Good or bad, Salary Increments always cause a heartburn among employees

Isn’t it ironical that every year organizations increase their wage bill by millions of dollars, spend several weeks, at times months, in going through the process of linking pay to performance in as objective a manner as possible, and yet end up making a large number of employees unhappy with the outcome! At least for some people involved with the whole exercise it is quite disheartening. The sincerity of the management doesn’t quite seem to be reciprocated.

Why does this happen?

Well, for one, there are always years in the economic cycle where the organization can’t afford a high increase in the salaries.
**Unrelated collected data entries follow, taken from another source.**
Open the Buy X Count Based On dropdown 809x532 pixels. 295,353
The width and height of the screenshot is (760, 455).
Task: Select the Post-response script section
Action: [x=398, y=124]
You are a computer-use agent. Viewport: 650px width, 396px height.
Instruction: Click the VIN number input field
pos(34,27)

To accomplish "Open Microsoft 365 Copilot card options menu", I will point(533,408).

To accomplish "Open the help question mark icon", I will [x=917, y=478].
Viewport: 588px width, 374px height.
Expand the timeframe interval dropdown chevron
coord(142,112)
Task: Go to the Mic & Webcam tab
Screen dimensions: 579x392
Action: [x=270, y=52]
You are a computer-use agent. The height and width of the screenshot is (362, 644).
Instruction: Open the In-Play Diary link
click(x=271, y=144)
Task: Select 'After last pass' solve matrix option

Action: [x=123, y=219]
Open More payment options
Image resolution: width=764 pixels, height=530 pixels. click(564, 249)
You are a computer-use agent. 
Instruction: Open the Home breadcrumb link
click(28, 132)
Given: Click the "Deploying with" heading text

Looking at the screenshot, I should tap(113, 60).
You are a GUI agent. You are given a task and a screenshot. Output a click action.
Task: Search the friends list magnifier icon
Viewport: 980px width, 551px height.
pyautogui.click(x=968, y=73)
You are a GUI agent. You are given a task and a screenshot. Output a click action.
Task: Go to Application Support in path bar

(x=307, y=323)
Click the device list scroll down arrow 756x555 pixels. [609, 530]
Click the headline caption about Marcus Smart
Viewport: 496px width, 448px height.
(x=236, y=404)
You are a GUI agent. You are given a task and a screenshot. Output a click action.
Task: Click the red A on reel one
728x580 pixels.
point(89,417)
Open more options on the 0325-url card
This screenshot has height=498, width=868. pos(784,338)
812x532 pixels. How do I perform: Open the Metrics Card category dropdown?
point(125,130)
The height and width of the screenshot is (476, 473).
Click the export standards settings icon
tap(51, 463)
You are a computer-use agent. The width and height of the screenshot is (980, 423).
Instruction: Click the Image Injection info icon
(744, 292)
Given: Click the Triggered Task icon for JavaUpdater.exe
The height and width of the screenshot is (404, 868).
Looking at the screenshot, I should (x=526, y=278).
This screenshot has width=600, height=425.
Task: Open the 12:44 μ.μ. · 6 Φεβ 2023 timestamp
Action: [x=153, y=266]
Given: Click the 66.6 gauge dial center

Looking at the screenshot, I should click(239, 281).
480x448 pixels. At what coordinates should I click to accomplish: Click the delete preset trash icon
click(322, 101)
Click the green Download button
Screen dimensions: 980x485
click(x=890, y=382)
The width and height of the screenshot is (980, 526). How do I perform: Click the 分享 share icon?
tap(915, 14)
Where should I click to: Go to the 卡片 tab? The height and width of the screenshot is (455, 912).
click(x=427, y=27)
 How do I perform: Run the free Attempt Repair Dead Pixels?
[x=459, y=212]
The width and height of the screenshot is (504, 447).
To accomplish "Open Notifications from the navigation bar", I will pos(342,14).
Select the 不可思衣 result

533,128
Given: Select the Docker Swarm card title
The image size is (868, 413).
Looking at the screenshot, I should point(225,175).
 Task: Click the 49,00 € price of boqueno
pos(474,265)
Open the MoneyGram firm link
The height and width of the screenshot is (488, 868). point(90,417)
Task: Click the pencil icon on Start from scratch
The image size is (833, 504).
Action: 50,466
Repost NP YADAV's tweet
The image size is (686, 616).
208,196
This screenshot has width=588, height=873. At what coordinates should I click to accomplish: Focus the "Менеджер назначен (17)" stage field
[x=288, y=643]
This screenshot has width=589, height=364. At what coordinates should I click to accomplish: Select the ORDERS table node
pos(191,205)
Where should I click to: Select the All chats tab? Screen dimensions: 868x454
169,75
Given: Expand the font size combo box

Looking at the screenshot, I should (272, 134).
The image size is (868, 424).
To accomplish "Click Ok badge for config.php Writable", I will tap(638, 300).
In these years the employees, no matter the economic imperative, obviously do not like a low increase. Especially when they have no control over the larger economy, they feel helpless and dejected. In fact whether the company has done well or not itself is a relative factor and most employees find it difficult to understand. There are occasions where a whole sector in the economy fares poorly. Conversely, there are times when a particular company in a given sector does badly for no fault of its employees, but possibly due to bad calls taken by the management. In both these scenarios, the employees find it hard to accept a low/ no pay increase. The most disappointing outcome for the management is when, even though they have given a good increase (as opposed to other companies in the sector, or better than some other sectors) there are carping employees around! Why? Because comparing what one has got with others is a vagary of the human nature. So in most of these cases, an employee, who is otherwise quite happy with her increase turns bitter the moment she hears that a colleague has got 5% more! Soon completely unnecessary negativity spreads. (And to expect that salary increments will remain confidential is being unreal. It just doesn’t work that way.) For the Management this is a “damned if you do, damned if you don’t!” situation.

An alternative model?

I was once working in a conservatively-managed, but financially sound, company of about a thousand employees spread over 25 sales offices and a factory. The amazing part was that this company had no annual performance appraisal system. The owner of the Performance Management System (PMS) was each line manager. The director in-charge would ensure that each employee got reviewed and recompensed every year on the date of her joining the organization. So an employee who has joined the company on 1st February, will, every year, get a compensation review, based on performance, on every 1st February. This method had its merits. One, it divided the workforce into 365 review cycles. So there is no ONE, BIG event of salary increments. Two, the employee relates the compensation to her own performance a lot better. Someone joining in November would see his performance in the context of the 12 months ending October-not December or March when the company’s books may be getting closed. There is no perceived aftermath of a Bell Curve! The employee sees the outcome as directly related to himself rather than how others have impacted his rating. The ownership of the reporting boss increases instead of the HR being seen as “orchestrating” (or even influencing) the outcome. I saw hardly any heartburn during my eleven years with the company. For HR and the rest of the organization, PMS became a dayto-day job instead of a concentrated, year-end activity disturbing the continuous rhythm of work. Are you willing to try this out?